AVEZZANO. «Non ce la faccio più a sopportare Covid e restrizioni di ogni tipo, domattina me ne vado in montagna: parto da Massa e salgo sul Velino». Queste le parole pronunciate da Tonino Durante sabato intorno all’ora di pranzo, dopo aver chiuso il suo negozio, raccontate dall’amico Sebastiano D’Elia. Che non si dà pace. «Ci siamo visti sabato verso le 13.30», racconta D’Elia, «e quando Tonino mi ha manifestato questa sua intenzione, gli ho detto subito di non andare, perché a mio giudizio non c’erano le condizioni meteo adatte per affrontare il Velino, mai pensando che avrebbe addirittura cambiato programma per puntare su Valle Majelama, perché se solo avessi intuito che la meta era quella, giuro che avrei cercato di impedirglielo». Quaranta anni di ascensioni, Dolomiti comprese, e una conoscenza capillare dei sentieri marsicani, hanno sempre consigliato a Sebastiano D’Elia di evitare gli eccessi: «Valle Majelama la conosco come le mie tasche, per esserci andato centinaia di volte, ma mai in inverno, proprio perché si tratta di un budello stretto e senza vie di fuga.

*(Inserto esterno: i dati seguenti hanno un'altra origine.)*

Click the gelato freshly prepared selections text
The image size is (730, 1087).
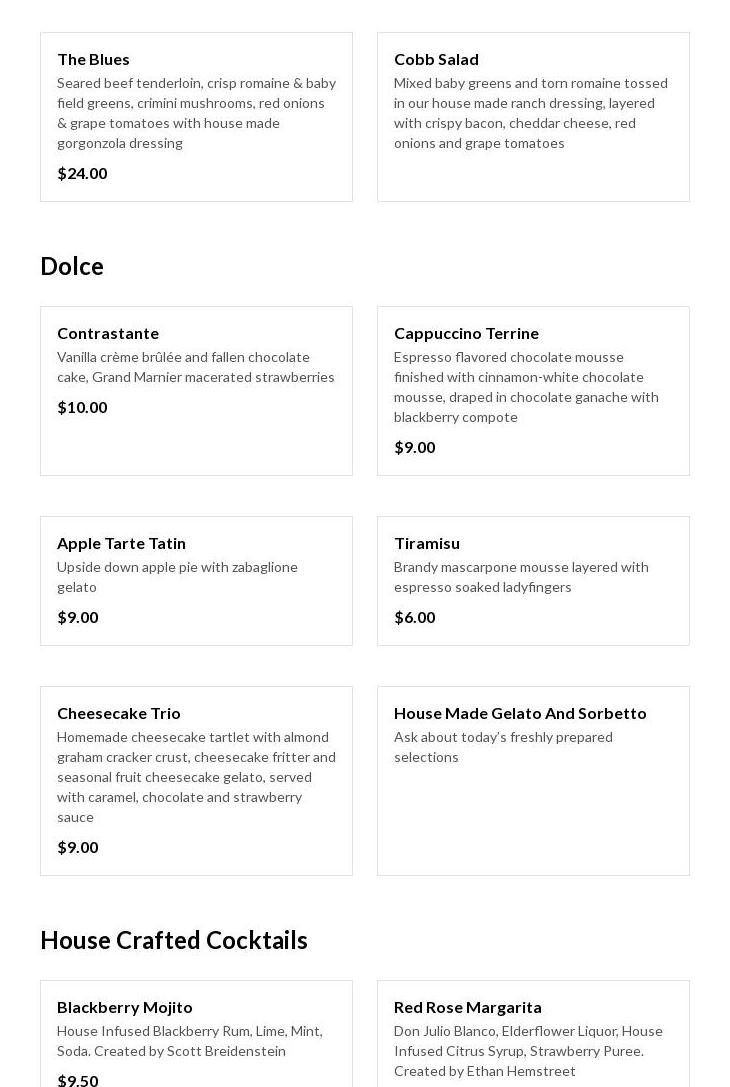[503, 747]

E poi lateralmente ci sono pareti a strapiombo che rappresentano un pericolo anche col tempo buono». D’Elia continua a raccontare di quell’ultimo incontro con Durante: «Era quasi ora di sedersi a tavola, ma la montagna era il nostro argomento preferito e nella circostanza gli ho fatto notare che il tempo non prometteva niente di buono e che bisognava anche fare i conti con la restrizioni legate al Covid, ma chi ha questa passione sicuramente capirà perché a volte noi montanari ci intestardiamo a voler fare cose che sarebbe meglio evitare». Un cambio di programma che potrebbe rivelarsi fatale, per questo D’Elia non riesce a farsene una ragione: «Una persona esperta come lui non avrebbe dovuto andare, ma con il senno del poi è facile parlare». Prudenza, quindi, ma anche la capacità di fermarsi quando il rischio è troppo elevato.
«E questa», afferma D’Elia, «deve essere la prima regola, perché la montagna, è un nostro detto, sta sempre lì e se non puoi andarci oggi, potrai ritentare la prossima volta».